Task goal: Output each line of the data below exactly, omitting any image.

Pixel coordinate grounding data
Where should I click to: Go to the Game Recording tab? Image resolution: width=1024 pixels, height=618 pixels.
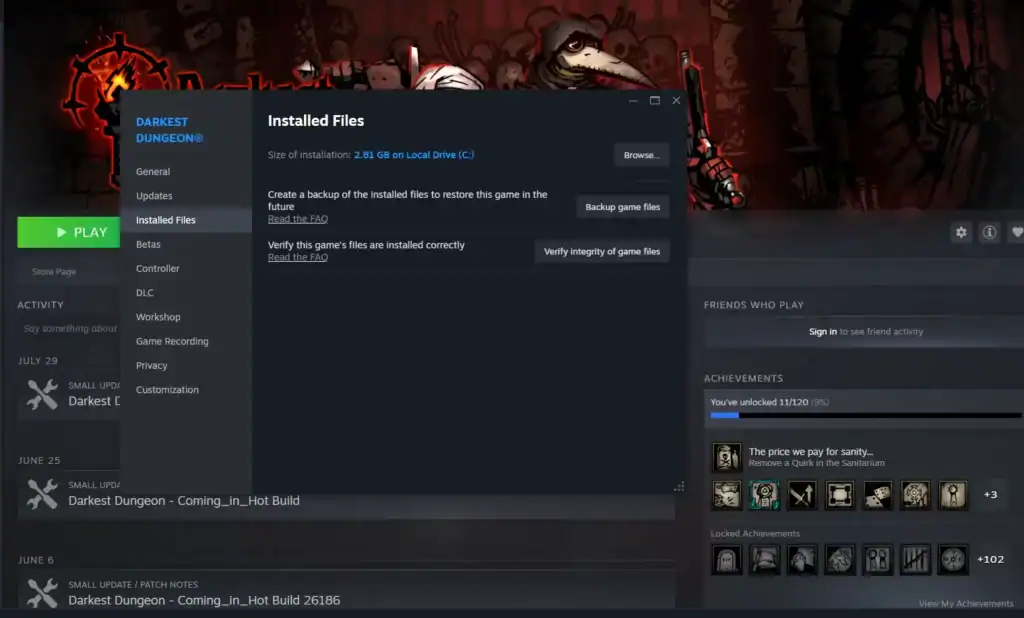[172, 342]
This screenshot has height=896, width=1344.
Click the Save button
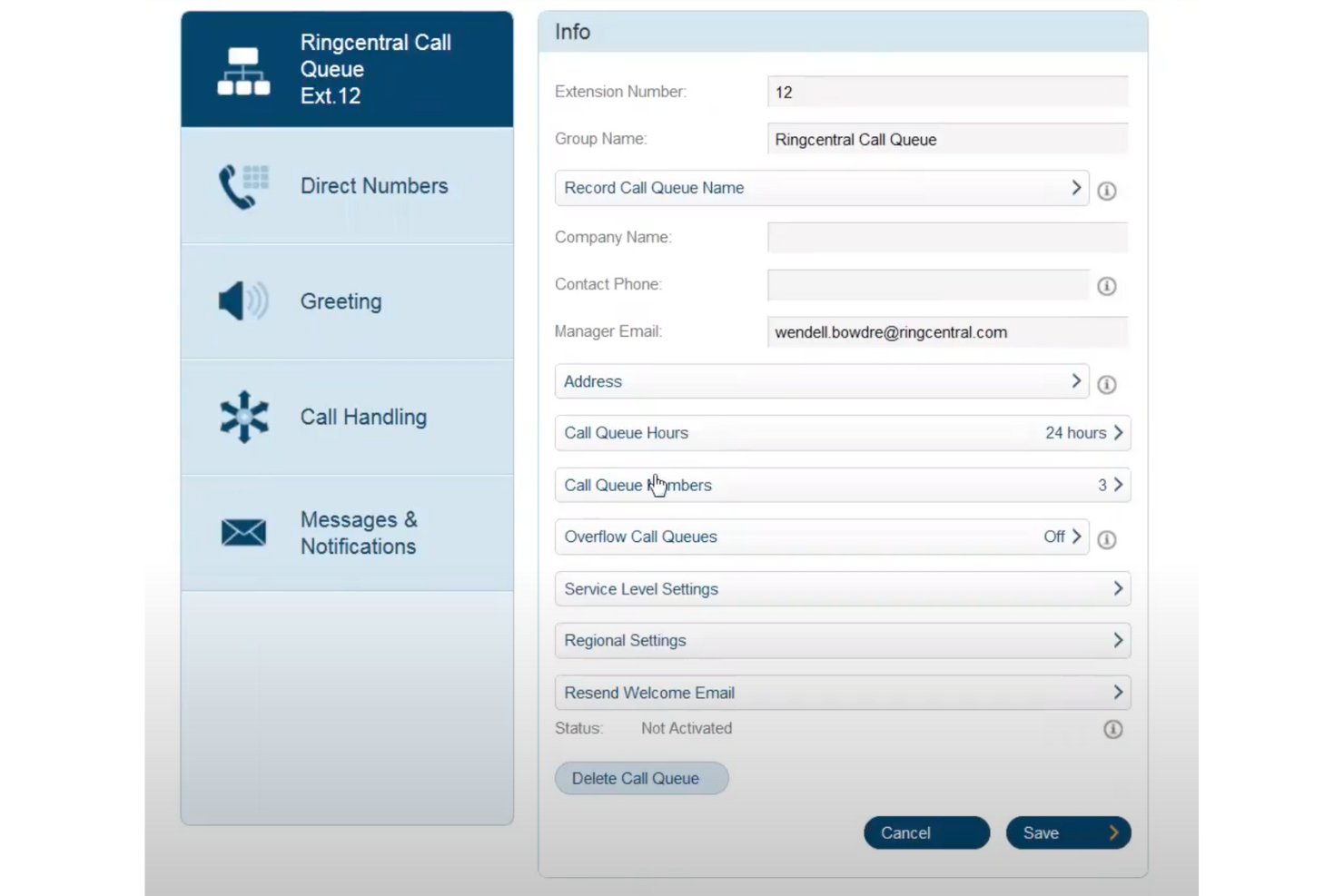pos(1067,832)
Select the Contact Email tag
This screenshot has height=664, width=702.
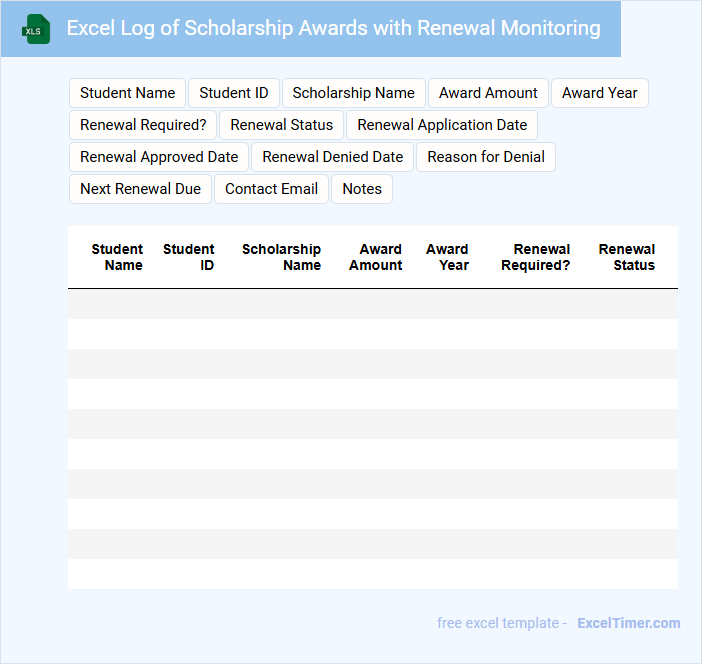coord(271,189)
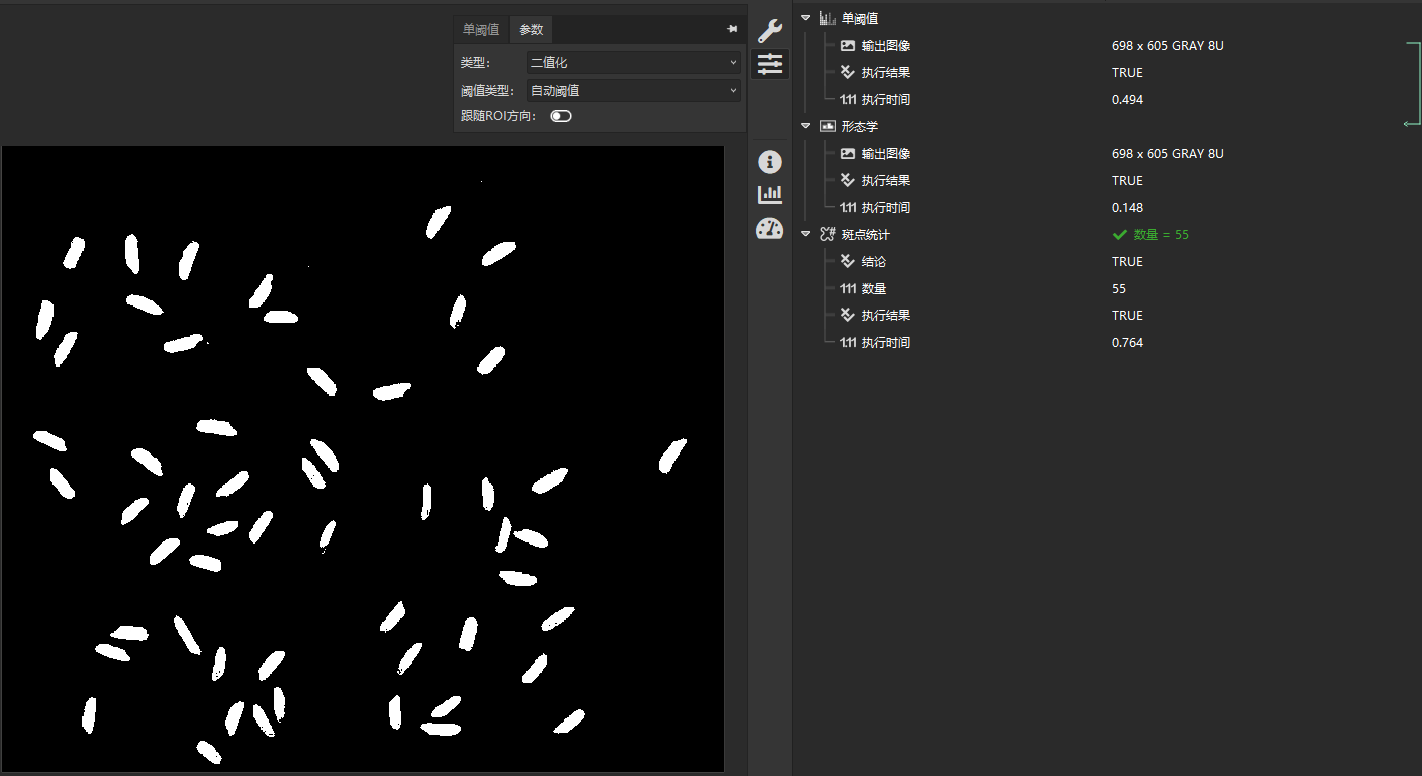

Final answer:
Where should I click to: Go to the Game Recording tab? Image resolution: width=1024 pixels, height=618 pixels.
[172, 342]
This screenshot has height=896, width=1344.
Click the Save button
pos(1067,832)
Select the Contact Email tag
This screenshot has height=664, width=702.
coord(271,189)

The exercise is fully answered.